FAJAR.CO.ID, JAKARTA — Pengamat politik, Akbar Faizal memberi komentar menarik usai Yaqut Cholil Quomas ditetapkan sebagai tersangka di kasus korupsi Kuota Haji.
Lewat cuitan di akun media sosial X pribadinya, Akbar Faizal menyebut ada langkah menarik yang diambil Yaqut
Salah satu langkah menarik itu diambilnya saat datang langsung ke Pansus Haji DPR-RI.
Dalam kesempatan itu, ia berhadapan dengan Menteri Agama, DPR hingga mantan Presiden Jokowi saat masih menjabat.
“Jika @YaqutCQoumas datang ke Pansus Haji DPR-RI saat itu maka Menteri @Kemenag_RI berhadapan dgn DPR dan Presiden @Jokowi sekaligus,” tulisnya dikutip Selasa (13/1/2026).
Yang menariknya, Yaqut justru mengambil keputusan yang menurut Akbar berseberangan dan ingkar ke DPR.
Ketimbang memilih mengambil keputusan dengan Presiden yang saat itu dipegang oleh Joko Widodo
“Yaqut memilih ingkar kepada DPR ketimbang berseberangan dgn Presiden,” ungkapnya.
Dari sinilah, penghindaran Pansus haji dimulai. Dengan menjalankan tugas non-tupoksi dari Presiden Jokowi saat itu.
“Penghindaran dari Pansus Haji dimulai dgn sebuah tugas non-tupoksi dari Presiden Jokowi ke Paris yg seharusnya dilakoni Menhan Prabowo,” jelasnya.
“Agenda tiga hari tp jadi 22 hari muter-muter di Eropa hingga kabar dan perintah pulang dr Jakarta datang,” tuturnya.
Akbar Faizal pun mengungkap apa yang diceritakannya ini adalah masih sebagian dari kisah yang dia ketahui.
“Kenapa harus spt ini skenarionya?
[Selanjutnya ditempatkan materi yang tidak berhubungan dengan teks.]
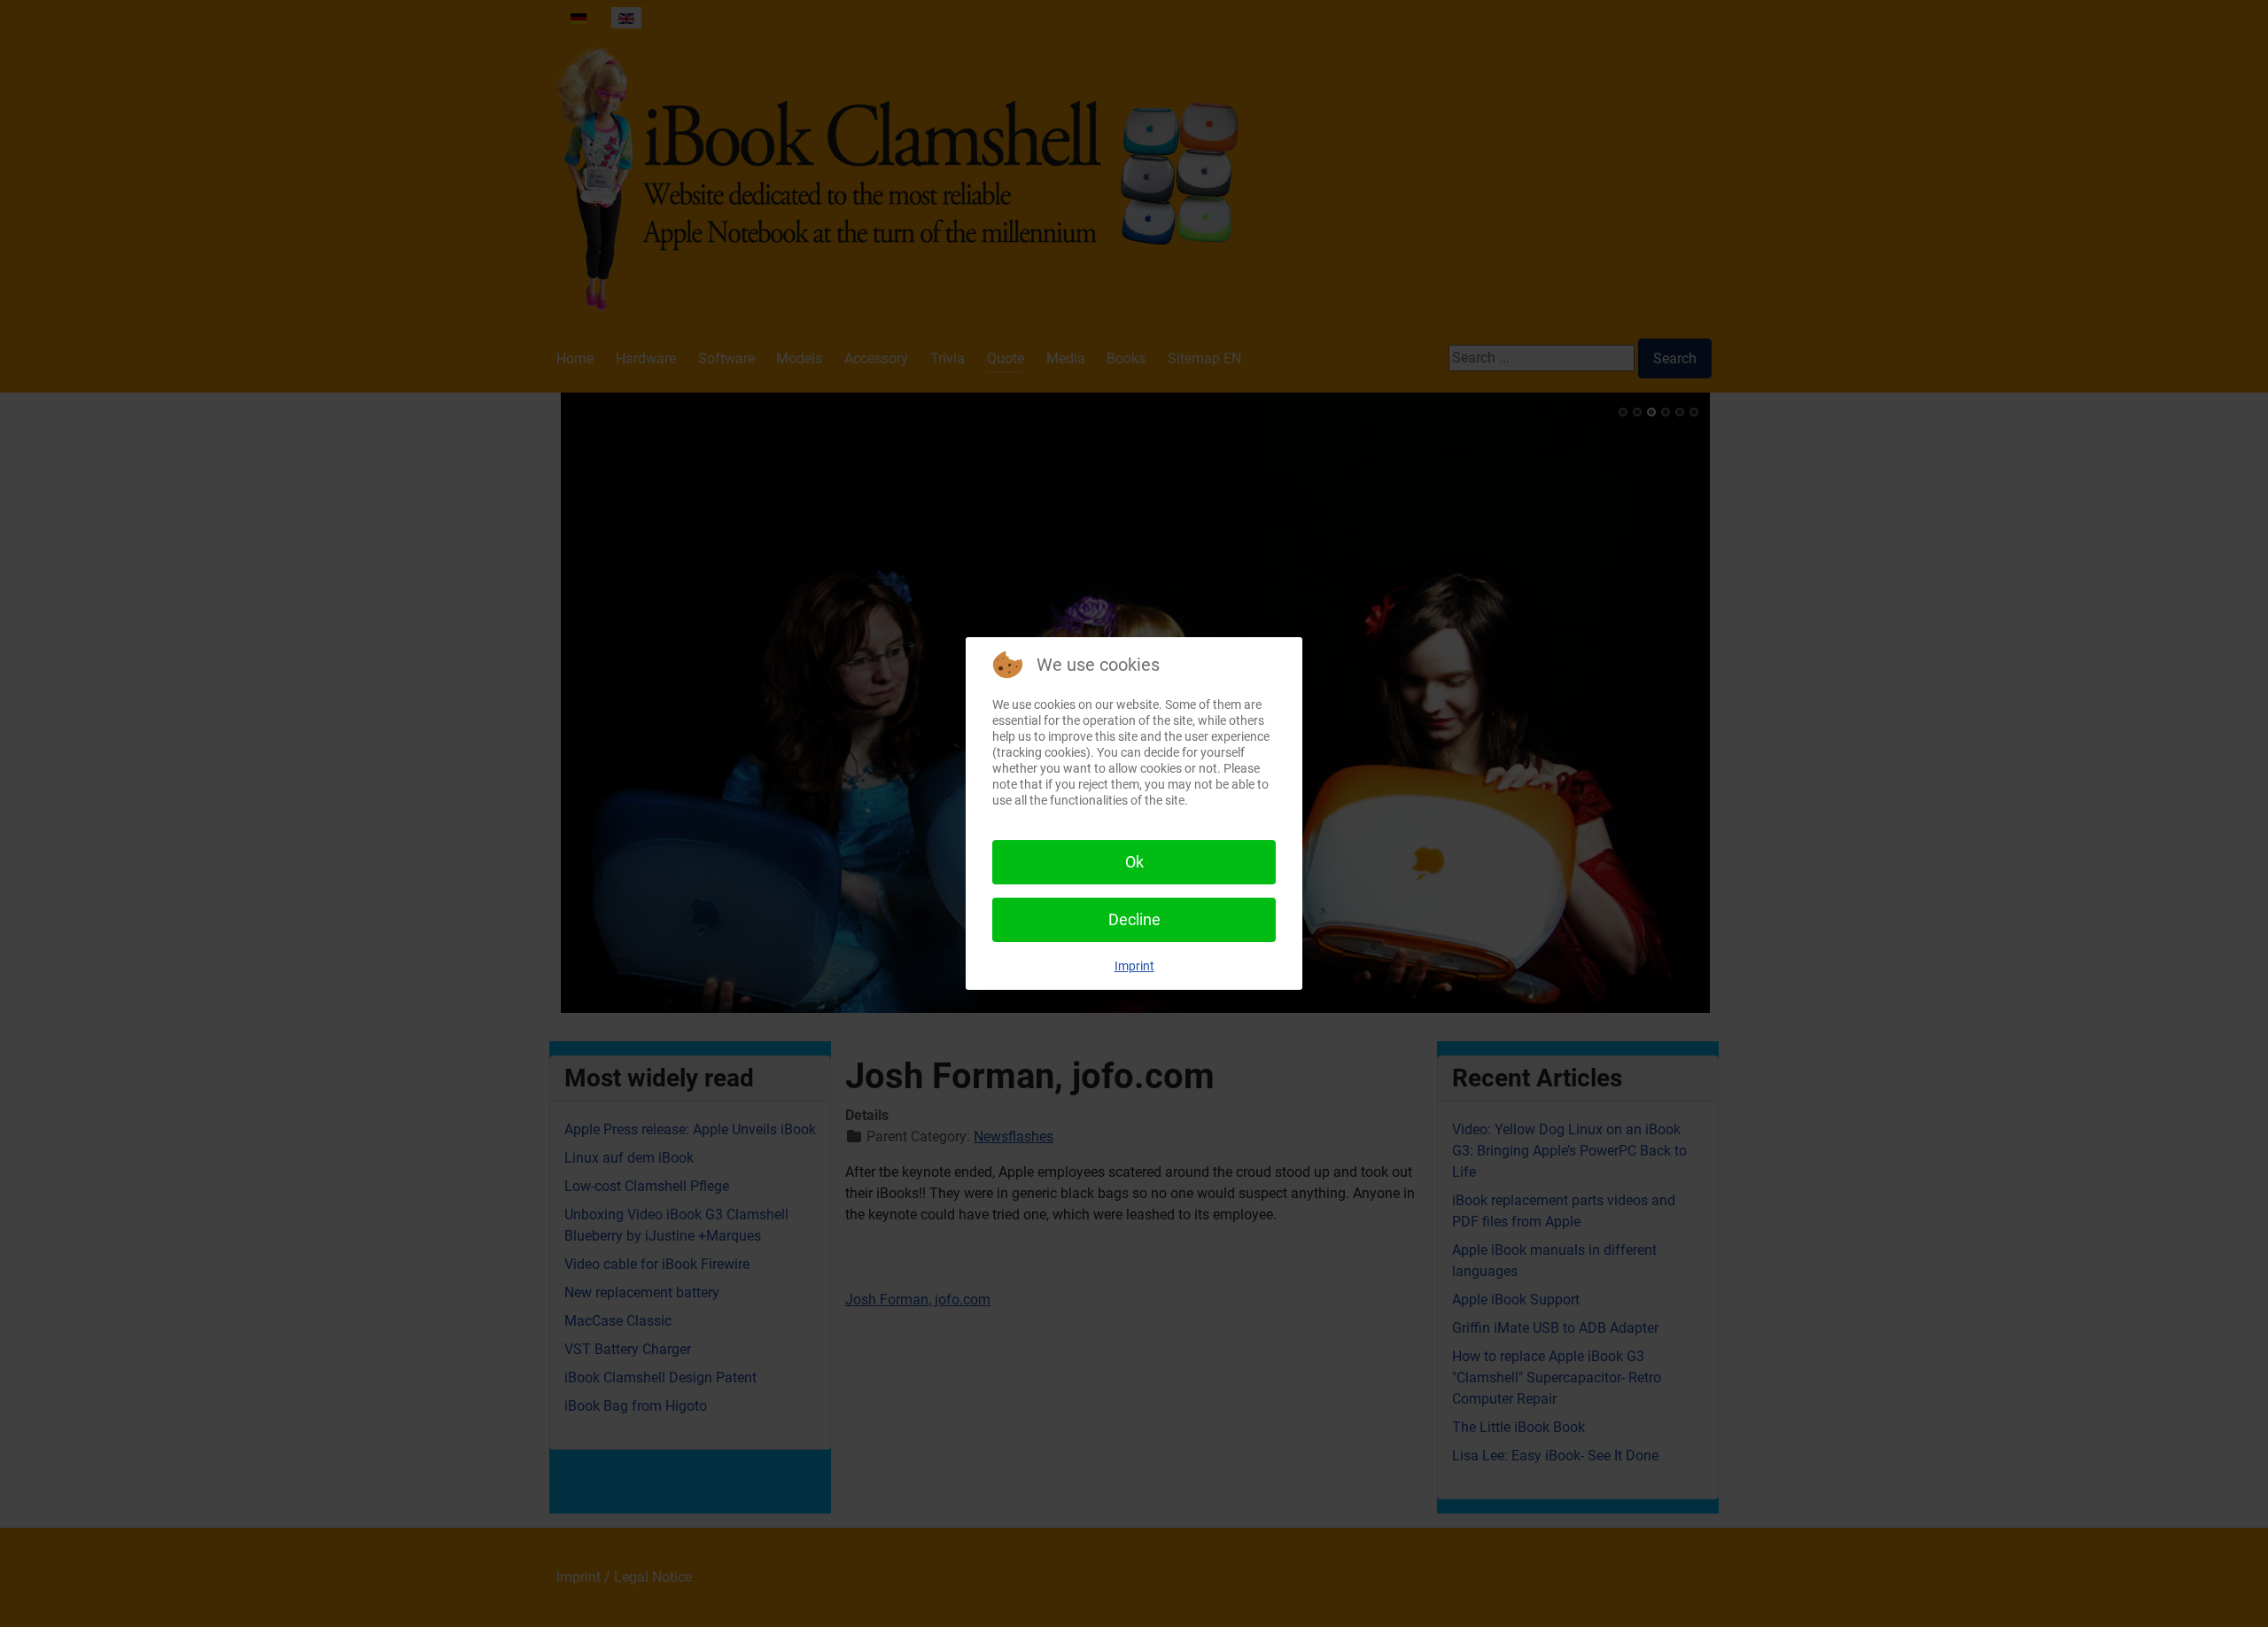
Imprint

Ini hanya sebagian kisah dari #SkandalKuotaHaji. Tunggu tanggal mainnya,” terangnya.
Sebelumnya, mantan Menteri Agama Yaqut Cholil Qoumas ditetapkan KPK sebagai tersangka dalam korupsi kuota haji.
Selain Yaqut, KPK juga sudah menetapkan mantan staf khususnya Ishfah Abidal Aziz alias Gus Alex sebagai tersangka. Keduanya ditetapkan pada pada Jumat 9 Januari 2026.